DEDDY SUHAYADI Wakil Ketua Umum Organisasi dan Keanggotaan KADIN Jatim juga menegaskan untuk mengatasi persoalan-persoalan tersebut, pemerintah, dinas, dan pengusaha, memang harus bekerjasama. Misalnya bagaimana caranya supaya produk luar atau impor tidak masuk ke Indonesia. “Harus ada diversifikasi pasar. Dari dulu, bangsa kita dijadikan lahan penjualan produk impor. Pemprov Jatim harus berpihak pada ‘perut’nya orang Jatim,” tegasnya.
IRWAN PANDI Kabid Industri Aneka Tekstil Disperindag Jatim juga bersuara menanggapi curhat yang muncul di “Business Gathering Suara Surabaya”.
Ia mengakui daya saing produk lokal, jauh lebih bagus. Tidak ada yang melebihi. Karena, nuansa budaya, tidak ada yang bisa meniru. Sebenarnya, secara riil, AFCTA sudah lama masuk Indonesia. Jadi, perdagangan bebas AFCTA ini, tidak se-ekstrim yang dibayangkan.
Solusi dari pemerintah, Disperindag membentuk tim pengawas barang beredar. Fungsinya melindungi industri lokal, dan melindungi dokumen impor. Masalah peningkatan SDM, spesifikasi, untuk pengusaha kecil ada bantuan hibah dari Gubernur Jatim, untuk mengembangkan pertekstilan di Jatim.
“Khusus untuk pengrajin batik, sementara diberi dana pelatihan. Karena, memerlukan spesifikasi. Termasuk, untuk ragam motif batik. Pengajuan dana pinjaman untuk UMKM, bisa diajukan ke Bank Jatim dan BPR. Mekanisme perbankan memang diserahkan ke bank. Selama ini, memang banyak peminatnya, makanya harus antre, menunggu dana cair,” paparnya.
Yang menjadi tugas bersama adalah menggalakkan pemakaian produk dalam negeri. Bagaimana mengubah image masyarakat, tentang produk dalam negeri.
Sementara itu SUDARMAJI Dewan Penasehat Asosiasi Perstektilan Jatim masih optimis diberlakukannya ACFTA. Menurutnya ini justru peluang. Berikut penuturan SUDARMAJI saat berbincang-bincang dengan DANI penyiar SS usai acara "Business Gathering".

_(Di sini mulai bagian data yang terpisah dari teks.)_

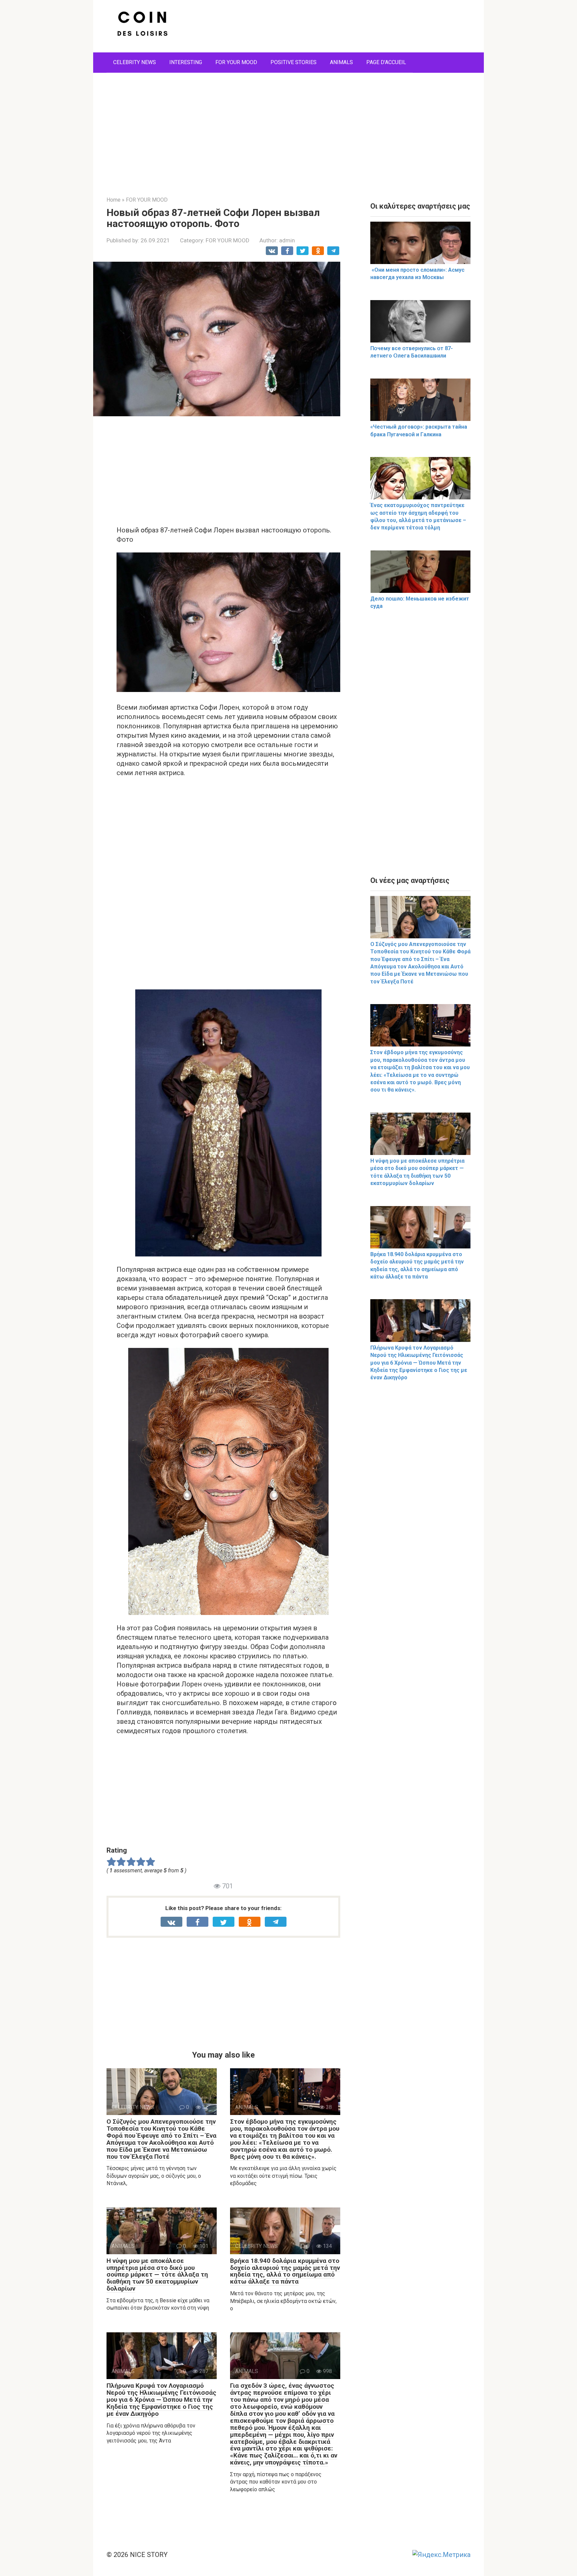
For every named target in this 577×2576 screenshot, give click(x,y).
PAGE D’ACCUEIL (386, 62)
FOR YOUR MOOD (236, 62)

“Kami akan membantu dunia usaha. Semua masukan hari ini, nanti akan kami sampaikan ke yang berwenang,” kata ARTONO anggota Komisi B DPRD Jatim yang juga pengusaha ini.
Kegiatan “Busineiness Gathering Suara Surabaya” yang sebelumnya telah dinanti-nanti ini akhirnya menyimpulkan pengusaha harus tetap optimis, dengan penerapan ACFTA, juga harus tetap yakin, kalau kondisi ekonomi dalam negeri, tidak seburuk yang dibayangkan. Yang tidak kalah penting juga gerakan cinta produk dalam negeri, harus tetap digaungkan. supaya, daya beli masyarakat besar.(ipg)
Teks Foto:
1. Diskusi "Business Gathering Suara Surabaya" yang diikuti sekitar 30 peserta ini gayeng. Banyak yang curhat, juga memberikan masukan dan minta solusi.
2. DEDDY SUHAYADI dari Kadin Jatim ikut nimbrung di acara yang dipandu RESTU penyiar SS ini.